Haitian artist (1953–2019

Galland Semerand (4 September 1953 – 29 November 2019) was a Haitian painter and architect.

Semerand created an atmosphere of pomp and grandeur, expressed in his painting of Citadelle Laferrière and Sans-Souci Palace.

==Biography==
Born on 4 September 1953 in Cap-Haïtien, Semerand grew up in Port-au-Prince. He spent a year at the Académie des Beaux-Arts in France, but was largely self-taught. He was very attracted to the "Gingerbread" house movement that was prevalent in the late 19th and early 20th Centuries. However, he created and sold most of his artwork from home.

In 1984, Semerand's talent was discovered during Pope John Paul II's visit to Haiti. The following year, he had a major exhibition in Paris. He won a prize in 1992 with a painting titled "La découverte d'Haïti par Christophe Colomb", which was published in the German magazine Stern. In the early 1990s Semerand presented numerous exhibitions in Haiti and Florida. In 1997, he won a prize in art from the communications company TELECO, Inc.

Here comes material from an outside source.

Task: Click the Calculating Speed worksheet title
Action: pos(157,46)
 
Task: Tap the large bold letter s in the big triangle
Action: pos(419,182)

Semerand's artwork would be printed on Haitian stamps. Many of these works are now in exhibition at Expressions Art Gallery.

The 2010 Haiti Earthquake caused much inspiration for Semerand and he published many triptych-style works.

Some of Semerand's paintings bear a resemblance to Jean-Antoine Watteau's works and Dutch Golden Age painting.